▶ [Your objective]
Print each entry below precisely as shown.

▶ [Records provided]

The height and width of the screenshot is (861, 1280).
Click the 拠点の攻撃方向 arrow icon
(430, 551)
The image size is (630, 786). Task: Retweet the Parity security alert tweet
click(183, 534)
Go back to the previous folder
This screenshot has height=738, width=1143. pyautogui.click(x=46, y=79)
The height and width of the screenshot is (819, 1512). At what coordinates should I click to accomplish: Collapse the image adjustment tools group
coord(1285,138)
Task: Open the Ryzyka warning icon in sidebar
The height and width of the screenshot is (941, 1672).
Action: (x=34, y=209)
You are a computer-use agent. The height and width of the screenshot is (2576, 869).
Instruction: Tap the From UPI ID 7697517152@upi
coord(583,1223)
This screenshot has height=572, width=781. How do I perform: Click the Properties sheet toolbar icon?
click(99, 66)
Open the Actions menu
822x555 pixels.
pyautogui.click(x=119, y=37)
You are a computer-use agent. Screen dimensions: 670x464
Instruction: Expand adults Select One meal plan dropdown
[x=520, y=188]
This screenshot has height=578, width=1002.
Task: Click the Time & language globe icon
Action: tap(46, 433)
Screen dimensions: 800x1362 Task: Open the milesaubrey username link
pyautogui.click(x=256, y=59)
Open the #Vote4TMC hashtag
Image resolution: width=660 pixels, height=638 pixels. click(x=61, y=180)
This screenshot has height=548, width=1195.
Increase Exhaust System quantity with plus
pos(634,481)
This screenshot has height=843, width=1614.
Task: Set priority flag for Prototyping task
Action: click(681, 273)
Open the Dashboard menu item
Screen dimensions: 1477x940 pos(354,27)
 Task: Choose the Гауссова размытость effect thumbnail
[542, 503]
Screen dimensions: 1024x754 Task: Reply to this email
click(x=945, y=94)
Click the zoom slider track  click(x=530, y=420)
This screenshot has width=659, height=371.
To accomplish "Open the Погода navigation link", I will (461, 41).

▶ [Response to the exercise]
The height and width of the screenshot is (861, 1280).
Click the 拠点の攻撃方向 arrow icon
(430, 551)
The image size is (630, 786). Task: Retweet the Parity security alert tweet
click(183, 534)
Go back to the previous folder
This screenshot has height=738, width=1143. pyautogui.click(x=46, y=79)
The height and width of the screenshot is (819, 1512). At what coordinates should I click to accomplish: Collapse the image adjustment tools group
coord(1285,138)
Task: Open the Ryzyka warning icon in sidebar
The height and width of the screenshot is (941, 1672).
Action: (x=34, y=209)
You are a computer-use agent. The height and width of the screenshot is (2576, 869).
Instruction: Tap the From UPI ID 7697517152@upi
coord(583,1223)
This screenshot has height=572, width=781. How do I perform: Click the Properties sheet toolbar icon?
click(99, 66)
Open the Actions menu
822x555 pixels.
pyautogui.click(x=119, y=37)
You are a computer-use agent. Screen dimensions: 670x464
Instruction: Expand adults Select One meal plan dropdown
[x=520, y=188]
This screenshot has height=578, width=1002.
Task: Click the Time & language globe icon
Action: tap(46, 433)
Screen dimensions: 800x1362 Task: Open the milesaubrey username link
pyautogui.click(x=256, y=59)
Open the #Vote4TMC hashtag
Image resolution: width=660 pixels, height=638 pixels. click(x=61, y=180)
This screenshot has height=548, width=1195.
Increase Exhaust System quantity with plus
pos(634,481)
This screenshot has height=843, width=1614.
Task: Set priority flag for Prototyping task
Action: click(681, 273)
Open the Dashboard menu item
Screen dimensions: 1477x940 pos(354,27)
 Task: Choose the Гауссова размытость effect thumbnail
[542, 503]
Screen dimensions: 1024x754 Task: Reply to this email
click(x=945, y=94)
Click the zoom slider track  click(x=530, y=420)
This screenshot has width=659, height=371.
To accomplish "Open the Погода navigation link", I will (461, 41).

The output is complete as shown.